> [PROBLEM TO WORK ON]: Lines that contain the string "badge" are the ones to list; copy all of them from the records.
┏━━
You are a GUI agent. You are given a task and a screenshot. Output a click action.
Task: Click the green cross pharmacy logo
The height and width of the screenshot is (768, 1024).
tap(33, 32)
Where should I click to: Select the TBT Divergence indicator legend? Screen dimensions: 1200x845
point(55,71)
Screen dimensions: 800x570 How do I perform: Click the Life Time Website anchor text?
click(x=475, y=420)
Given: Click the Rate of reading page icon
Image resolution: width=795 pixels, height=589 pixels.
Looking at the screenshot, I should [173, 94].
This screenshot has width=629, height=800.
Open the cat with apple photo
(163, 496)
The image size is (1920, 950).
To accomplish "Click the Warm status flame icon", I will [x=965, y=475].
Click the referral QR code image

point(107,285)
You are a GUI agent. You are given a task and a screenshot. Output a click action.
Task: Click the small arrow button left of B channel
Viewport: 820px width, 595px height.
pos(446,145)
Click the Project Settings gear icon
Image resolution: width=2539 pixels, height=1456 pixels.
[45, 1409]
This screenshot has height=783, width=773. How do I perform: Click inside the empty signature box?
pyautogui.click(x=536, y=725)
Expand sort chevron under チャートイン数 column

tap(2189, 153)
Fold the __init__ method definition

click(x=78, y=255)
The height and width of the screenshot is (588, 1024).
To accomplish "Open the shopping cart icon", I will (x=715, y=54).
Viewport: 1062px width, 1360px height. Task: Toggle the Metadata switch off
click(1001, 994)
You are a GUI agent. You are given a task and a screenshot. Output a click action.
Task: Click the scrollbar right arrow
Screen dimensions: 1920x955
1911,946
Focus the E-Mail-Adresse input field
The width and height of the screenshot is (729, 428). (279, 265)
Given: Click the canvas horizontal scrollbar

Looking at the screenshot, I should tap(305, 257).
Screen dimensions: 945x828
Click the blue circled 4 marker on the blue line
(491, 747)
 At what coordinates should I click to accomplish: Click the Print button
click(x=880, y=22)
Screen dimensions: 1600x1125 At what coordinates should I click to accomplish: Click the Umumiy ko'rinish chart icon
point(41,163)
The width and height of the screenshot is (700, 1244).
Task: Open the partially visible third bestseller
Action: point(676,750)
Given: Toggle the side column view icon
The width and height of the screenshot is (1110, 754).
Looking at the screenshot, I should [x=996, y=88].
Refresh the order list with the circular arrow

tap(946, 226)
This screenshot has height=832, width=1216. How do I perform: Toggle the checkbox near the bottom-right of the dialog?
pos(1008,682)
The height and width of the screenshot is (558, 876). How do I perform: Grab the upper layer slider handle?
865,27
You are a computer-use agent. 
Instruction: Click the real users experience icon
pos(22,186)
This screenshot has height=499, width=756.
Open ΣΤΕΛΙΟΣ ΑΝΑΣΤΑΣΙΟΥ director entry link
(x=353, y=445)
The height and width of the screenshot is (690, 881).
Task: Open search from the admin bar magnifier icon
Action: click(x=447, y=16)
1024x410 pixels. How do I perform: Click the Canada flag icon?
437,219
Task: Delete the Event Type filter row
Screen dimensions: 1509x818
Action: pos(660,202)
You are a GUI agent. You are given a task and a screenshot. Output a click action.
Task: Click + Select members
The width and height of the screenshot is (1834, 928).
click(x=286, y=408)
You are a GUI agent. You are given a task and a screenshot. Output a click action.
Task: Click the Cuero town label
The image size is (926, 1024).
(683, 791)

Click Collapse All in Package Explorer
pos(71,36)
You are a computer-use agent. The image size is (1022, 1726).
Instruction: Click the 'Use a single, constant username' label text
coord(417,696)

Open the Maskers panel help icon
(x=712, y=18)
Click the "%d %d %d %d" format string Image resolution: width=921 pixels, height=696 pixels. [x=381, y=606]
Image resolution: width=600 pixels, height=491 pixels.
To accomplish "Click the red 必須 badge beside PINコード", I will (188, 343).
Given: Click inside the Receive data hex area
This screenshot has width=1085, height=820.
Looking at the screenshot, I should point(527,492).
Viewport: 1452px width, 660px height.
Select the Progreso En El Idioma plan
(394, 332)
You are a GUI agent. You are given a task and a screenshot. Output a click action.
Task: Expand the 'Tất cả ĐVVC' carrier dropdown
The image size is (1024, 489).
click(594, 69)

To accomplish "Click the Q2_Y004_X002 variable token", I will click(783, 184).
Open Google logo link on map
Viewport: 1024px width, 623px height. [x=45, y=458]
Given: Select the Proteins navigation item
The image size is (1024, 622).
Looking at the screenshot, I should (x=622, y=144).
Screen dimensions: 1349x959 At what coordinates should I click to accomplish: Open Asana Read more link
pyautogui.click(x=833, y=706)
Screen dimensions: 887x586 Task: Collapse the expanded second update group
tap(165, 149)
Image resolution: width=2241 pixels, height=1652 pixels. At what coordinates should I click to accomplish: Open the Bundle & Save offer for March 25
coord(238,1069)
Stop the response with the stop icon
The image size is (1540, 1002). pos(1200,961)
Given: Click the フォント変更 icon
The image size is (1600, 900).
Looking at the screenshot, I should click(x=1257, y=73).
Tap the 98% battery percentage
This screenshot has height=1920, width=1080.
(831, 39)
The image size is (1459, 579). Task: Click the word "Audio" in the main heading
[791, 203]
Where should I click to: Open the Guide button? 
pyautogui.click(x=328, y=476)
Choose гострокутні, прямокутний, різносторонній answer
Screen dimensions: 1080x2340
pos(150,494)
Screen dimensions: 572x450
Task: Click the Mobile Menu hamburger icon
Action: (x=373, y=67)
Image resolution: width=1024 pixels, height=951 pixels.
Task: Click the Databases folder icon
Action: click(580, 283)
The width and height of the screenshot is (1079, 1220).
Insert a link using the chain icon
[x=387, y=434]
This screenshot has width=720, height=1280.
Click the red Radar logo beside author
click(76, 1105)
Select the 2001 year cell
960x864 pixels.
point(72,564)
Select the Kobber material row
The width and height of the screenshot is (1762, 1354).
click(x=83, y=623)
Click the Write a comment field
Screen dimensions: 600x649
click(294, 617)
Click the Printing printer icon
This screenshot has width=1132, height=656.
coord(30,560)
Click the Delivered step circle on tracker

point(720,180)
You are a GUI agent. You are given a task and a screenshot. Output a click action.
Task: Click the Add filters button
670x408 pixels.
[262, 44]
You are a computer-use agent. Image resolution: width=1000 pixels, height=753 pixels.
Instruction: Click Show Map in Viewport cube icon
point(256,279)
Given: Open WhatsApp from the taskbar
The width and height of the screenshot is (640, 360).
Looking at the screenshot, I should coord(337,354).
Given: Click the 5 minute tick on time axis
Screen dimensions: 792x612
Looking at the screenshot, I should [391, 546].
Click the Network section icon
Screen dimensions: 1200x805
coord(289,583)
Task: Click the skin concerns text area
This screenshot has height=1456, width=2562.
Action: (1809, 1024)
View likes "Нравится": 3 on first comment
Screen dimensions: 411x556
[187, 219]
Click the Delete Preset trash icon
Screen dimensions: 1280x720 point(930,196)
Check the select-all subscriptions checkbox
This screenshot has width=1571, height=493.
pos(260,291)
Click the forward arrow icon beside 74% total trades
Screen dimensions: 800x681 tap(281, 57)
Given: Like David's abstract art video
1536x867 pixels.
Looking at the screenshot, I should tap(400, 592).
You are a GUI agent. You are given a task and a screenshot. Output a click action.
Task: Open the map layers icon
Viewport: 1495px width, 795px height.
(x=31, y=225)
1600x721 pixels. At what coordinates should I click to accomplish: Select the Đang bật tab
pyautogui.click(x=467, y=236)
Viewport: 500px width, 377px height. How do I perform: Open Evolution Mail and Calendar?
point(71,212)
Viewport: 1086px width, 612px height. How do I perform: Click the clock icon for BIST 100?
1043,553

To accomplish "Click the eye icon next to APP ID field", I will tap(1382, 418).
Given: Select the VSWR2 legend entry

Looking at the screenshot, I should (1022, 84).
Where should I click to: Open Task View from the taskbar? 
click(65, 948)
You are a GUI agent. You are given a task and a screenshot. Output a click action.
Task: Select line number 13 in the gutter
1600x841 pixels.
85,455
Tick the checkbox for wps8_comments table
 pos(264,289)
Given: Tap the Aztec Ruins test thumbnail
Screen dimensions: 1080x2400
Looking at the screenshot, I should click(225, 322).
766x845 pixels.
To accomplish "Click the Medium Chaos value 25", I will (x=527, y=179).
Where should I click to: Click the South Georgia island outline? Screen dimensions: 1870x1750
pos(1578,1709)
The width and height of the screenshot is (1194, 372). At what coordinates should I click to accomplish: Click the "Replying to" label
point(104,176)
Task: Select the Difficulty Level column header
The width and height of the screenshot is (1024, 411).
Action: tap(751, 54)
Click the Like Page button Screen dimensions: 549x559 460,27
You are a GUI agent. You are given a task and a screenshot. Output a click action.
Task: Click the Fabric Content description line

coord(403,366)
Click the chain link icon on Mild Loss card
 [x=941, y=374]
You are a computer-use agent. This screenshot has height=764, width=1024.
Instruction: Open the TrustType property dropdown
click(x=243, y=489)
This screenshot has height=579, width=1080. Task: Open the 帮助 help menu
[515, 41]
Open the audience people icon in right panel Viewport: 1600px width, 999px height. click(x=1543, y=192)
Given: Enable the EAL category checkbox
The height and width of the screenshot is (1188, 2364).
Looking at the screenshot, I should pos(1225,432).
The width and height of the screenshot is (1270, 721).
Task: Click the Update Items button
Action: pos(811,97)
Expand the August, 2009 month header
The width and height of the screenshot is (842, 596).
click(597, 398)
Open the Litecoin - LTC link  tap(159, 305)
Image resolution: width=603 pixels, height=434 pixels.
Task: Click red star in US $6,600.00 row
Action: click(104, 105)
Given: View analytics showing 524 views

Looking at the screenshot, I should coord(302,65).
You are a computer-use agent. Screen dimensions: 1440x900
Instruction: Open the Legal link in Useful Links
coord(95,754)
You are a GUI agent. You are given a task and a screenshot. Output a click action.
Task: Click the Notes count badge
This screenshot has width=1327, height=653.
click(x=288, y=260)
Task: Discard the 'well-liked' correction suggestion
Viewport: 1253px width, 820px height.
┗━━
> [WORKED SOLUTION]:
To accomplish "Click the red 必須 badge beside PINコード", I will (188, 343).
Task: Click the Notes count badge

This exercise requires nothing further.